Nuestro silencio no nos protegerá”
(Audre Lorde. Escritora afroamericana, activista por los derechos civiles de las mujeres)
Ignoro si llevar a juicio a quienes pronunciaron estas frases es lo más acertado; tal vez lo merezcan, para eso está la ley; pero la libertad de expresión es un valor que no debemos arrinconar en los despachos de la judicatura. El terrorismo machista negado por la extrema derecha ha sido el detonante de un nuevo fenómeno de la lucha de clases. Pero el machismo patológico no se cura en los tribunales, sino con la educación.
Las masivas manifestaciones reivindicativas de las mujeres a nivel mundial del 8 de marzo de 2018 fueron un éxito histórico; una movilización solidaria por la igualdad. No han faltado voces reaccionarias de quienes estaban preocupados por el alcance de tales manifestaciones; a este le han pretendido poner la sordina del fracaso. A esas plañideras voces –en latín voz se dice VOX– hay que recordarles que la mejor venganza fue el triunfo masivo de las manifestaciones; me viene a la memoria esa ingeniosa frase de que “el único lugar donde el éxito viene antes que el trabajo es en el diccionario”. La columnista del periódico británico The Guardian, especialista en temas feministas, Jessica Valenti, afirmaba que, si el feminismo no fuera tan potente, la gente no se esforzaría en menospreciarlo; lo sostenía para explicar la feroz confrontación que soporta el feminismo cada vez que se manifiesta. Conseguir lo que en estos últimos años está consiguiendo el movimiento feminista ha sido el duro trabajo de “muchas mujeres” durante muchos siglos, pues los éxitos hay que juzgarlos por el sacrificio, la lucha, el trabajo y el tiempo que se tarda en conseguirlos. Con sana ironía lo decía Thomas Jefferson: “Yo creo bastante en la suerte. He constatado que, cuanto más duro es el trabajo, más suerte tengo”.

--------------------------------------------------

■ **TAREAS POR HACER**:
a: Según el texto sobre el movimiento feminista, ¿qué afirmaba la columnista Jessica Valenti?
b: Prosigue el texto sobre el movimiento feminista a partir de su última frase.

■ **MATERIAL DE CONSULTA**:

--------------------------------------------------

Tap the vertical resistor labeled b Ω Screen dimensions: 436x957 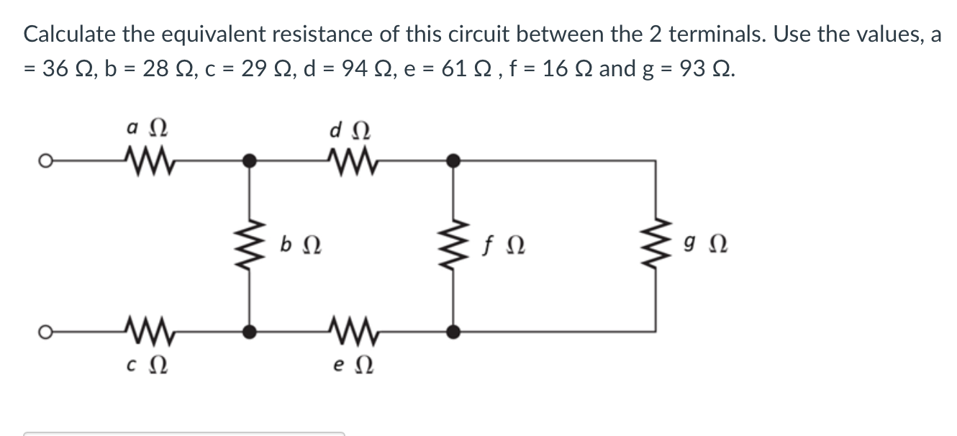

--------------------------------------------------

■ **LOS RESULTADOS**:
a: Afirmaba que, si el feminismo no fuera tan potente, la gente no se esforzaría en menospreciarlo.

b:
Apuntaba certeramente Luis Pastor, ese vallecano que llevaba la música y la canción en sus entrañas, reivindicando la libertad y la igualdad como derechos necesarios para la dignidad e identidad de las personas, imprescindibles para que fueran posibles, en aquellos años reivindicativos de la dictadura, al inicio de la transición democrática, en su álbum Nacimos para ser libres: “En esta nave en que vamos, se necesitan remeros, el pueblo es la libertad, el capitán es el pueblo. Un grano no hace granero, pero ayuda al compañero”. Y añado: un copo de nieve es muy frágil, pero se puede convertir en un alud cuando se junta con otros.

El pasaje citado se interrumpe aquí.